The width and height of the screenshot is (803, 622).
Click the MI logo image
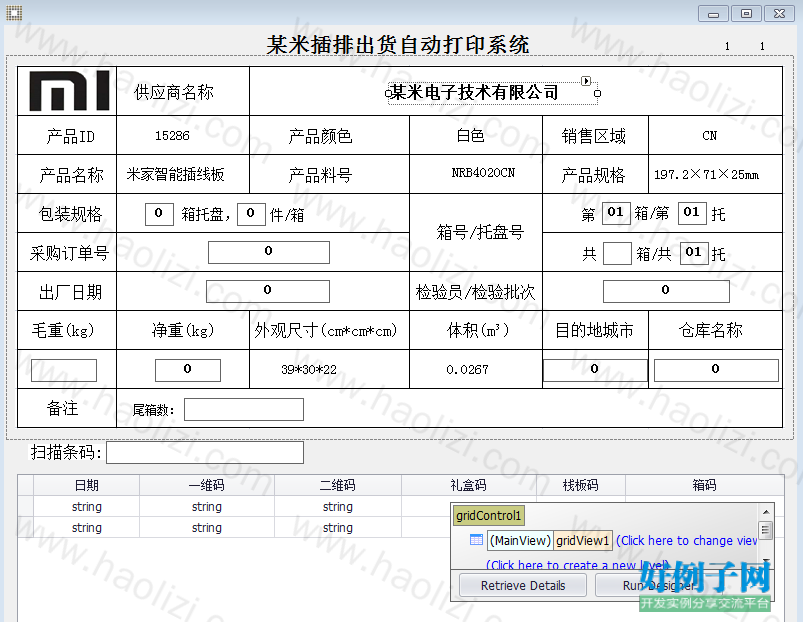click(x=69, y=91)
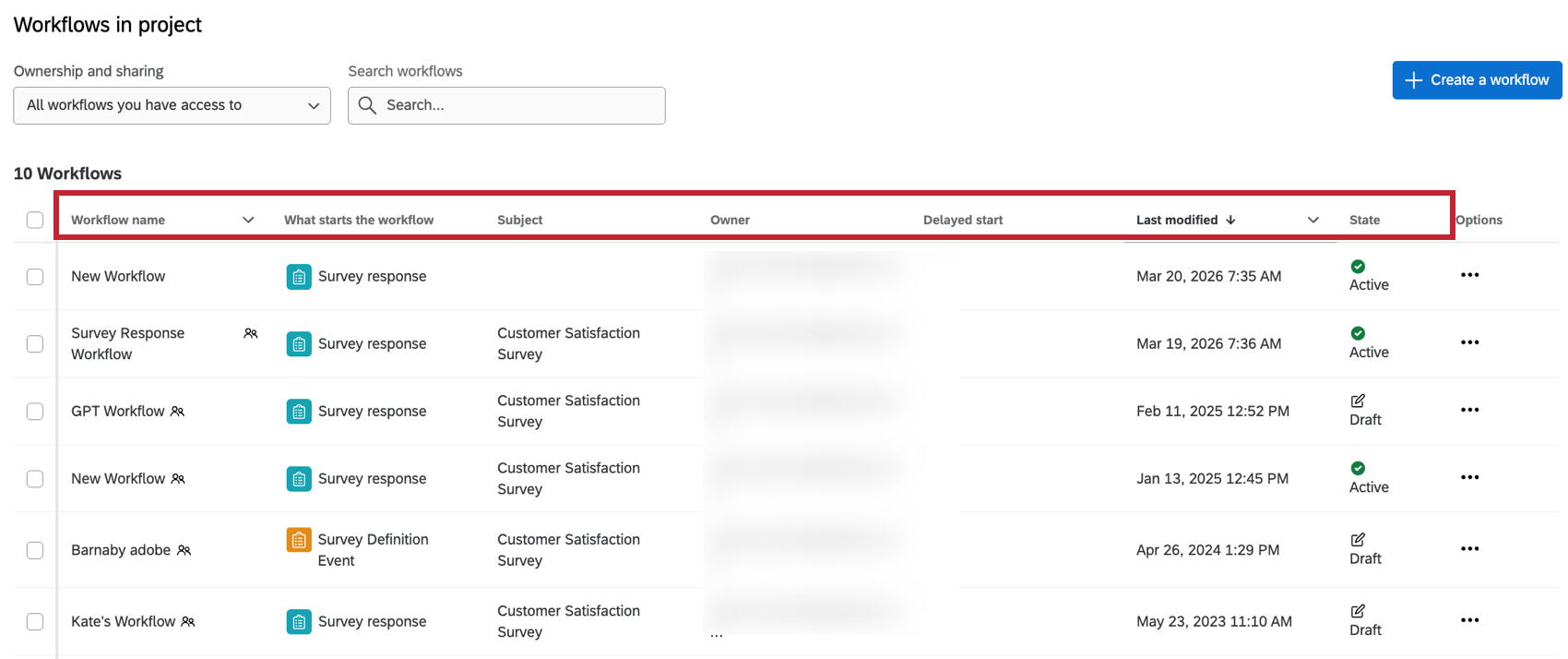Click What starts the workflow header
This screenshot has width=1568, height=659.
(x=359, y=220)
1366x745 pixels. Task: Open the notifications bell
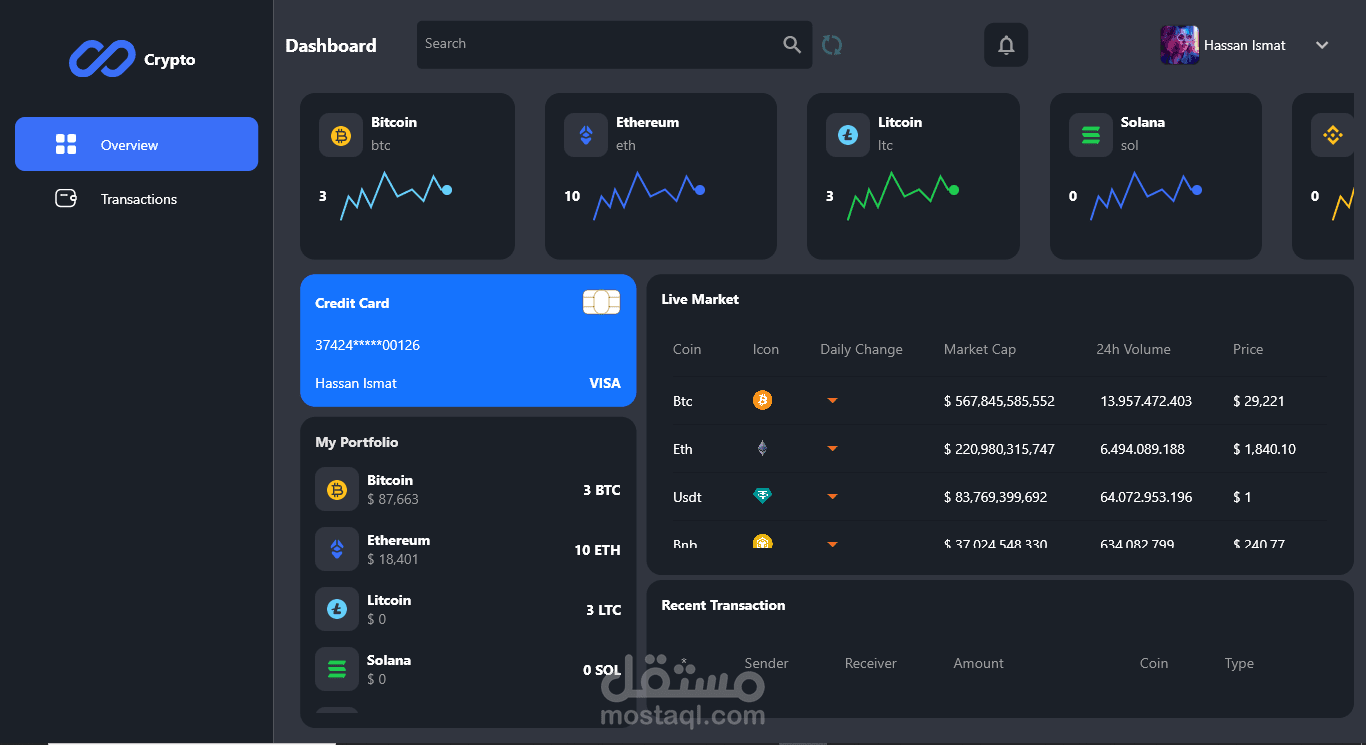[x=1005, y=44]
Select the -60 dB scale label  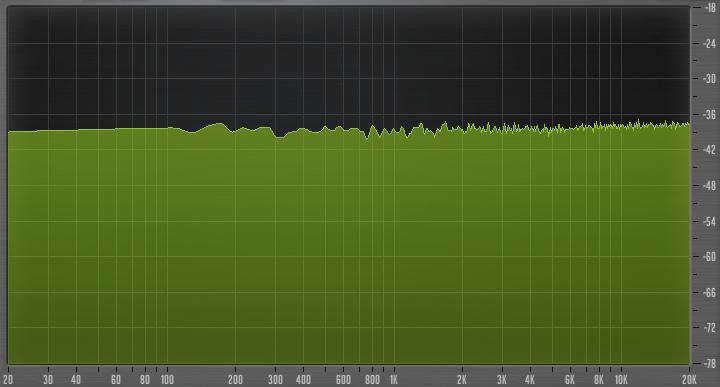[x=709, y=256]
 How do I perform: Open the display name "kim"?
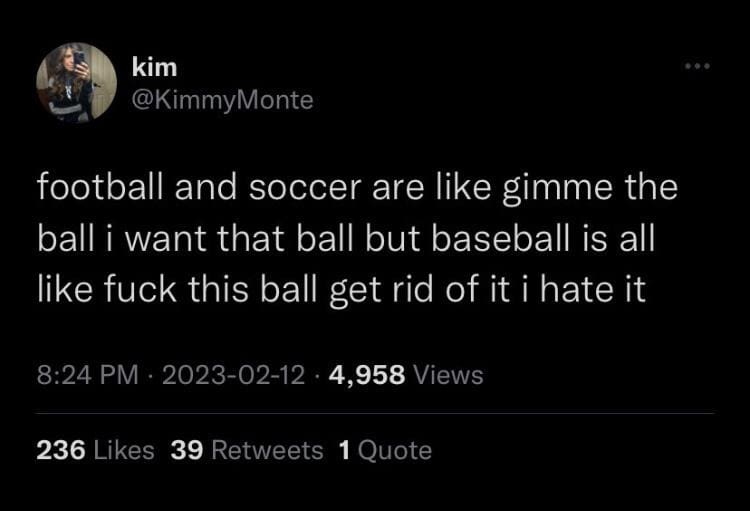[154, 67]
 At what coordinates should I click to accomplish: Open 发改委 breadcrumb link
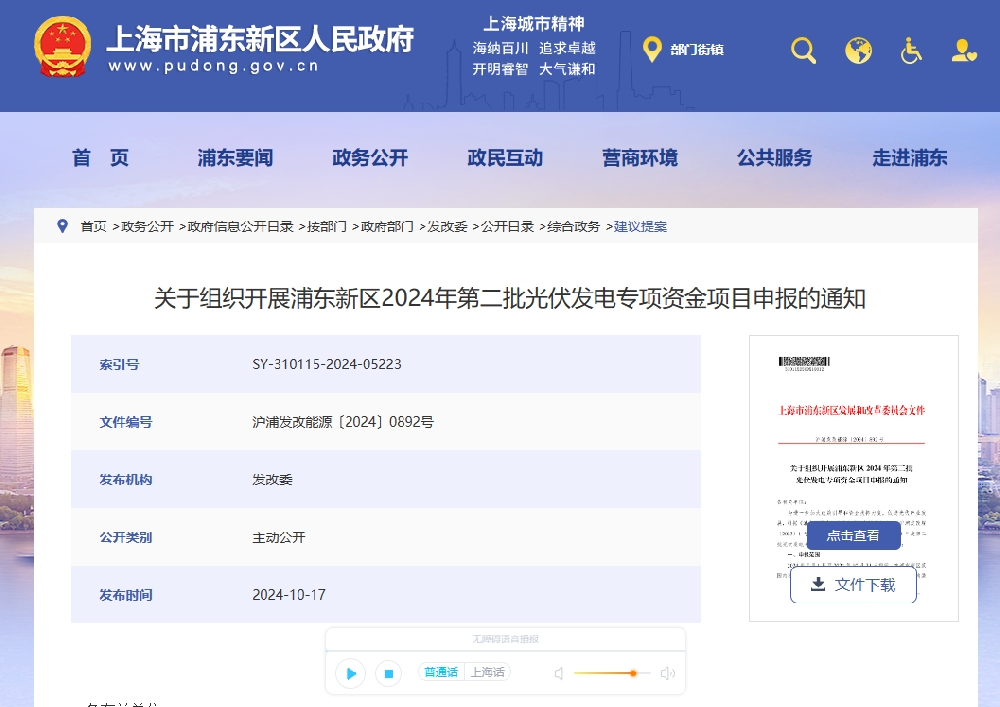447,227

***

**WHAT THE TASK ASKS:** Leave the pictures out. Output exactly, and only, the lines from the one with "At what coordinates" through the last line of the listing above, both included.

**RESULT OF THE TASK:**
 At what coordinates should I click to accomplish: Open 发改委 breadcrumb link
447,227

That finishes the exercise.